**Your objective:** What number of lines in the material contain the word "dimensions"? Give that number alone.

**Data records:**

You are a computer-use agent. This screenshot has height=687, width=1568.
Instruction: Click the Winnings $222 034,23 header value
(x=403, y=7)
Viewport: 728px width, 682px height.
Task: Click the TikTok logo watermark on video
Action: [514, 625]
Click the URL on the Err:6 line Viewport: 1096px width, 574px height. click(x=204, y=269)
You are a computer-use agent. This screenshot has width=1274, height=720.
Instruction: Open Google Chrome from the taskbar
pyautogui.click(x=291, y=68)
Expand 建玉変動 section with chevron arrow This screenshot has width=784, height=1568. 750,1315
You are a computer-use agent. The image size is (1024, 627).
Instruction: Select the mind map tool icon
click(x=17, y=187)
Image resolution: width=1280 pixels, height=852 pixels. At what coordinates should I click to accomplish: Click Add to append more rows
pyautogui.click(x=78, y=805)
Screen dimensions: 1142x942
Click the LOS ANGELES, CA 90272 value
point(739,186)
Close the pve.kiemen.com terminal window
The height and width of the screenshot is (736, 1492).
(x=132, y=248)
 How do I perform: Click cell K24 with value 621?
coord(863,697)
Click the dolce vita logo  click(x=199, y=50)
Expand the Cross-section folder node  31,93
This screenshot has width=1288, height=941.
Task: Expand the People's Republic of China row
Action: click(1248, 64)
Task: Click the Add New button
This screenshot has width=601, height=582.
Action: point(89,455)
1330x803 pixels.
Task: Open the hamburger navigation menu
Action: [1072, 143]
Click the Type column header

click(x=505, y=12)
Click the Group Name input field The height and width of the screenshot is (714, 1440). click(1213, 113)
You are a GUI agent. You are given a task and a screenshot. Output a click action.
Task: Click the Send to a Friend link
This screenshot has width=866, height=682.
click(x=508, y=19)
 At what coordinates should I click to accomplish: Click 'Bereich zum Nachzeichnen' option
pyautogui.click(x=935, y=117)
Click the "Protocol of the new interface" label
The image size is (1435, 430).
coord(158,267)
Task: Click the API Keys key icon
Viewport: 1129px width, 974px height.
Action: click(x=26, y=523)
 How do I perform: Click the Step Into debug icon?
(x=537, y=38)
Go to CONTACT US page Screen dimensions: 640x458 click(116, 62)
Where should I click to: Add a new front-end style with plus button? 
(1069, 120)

**Your response:** 2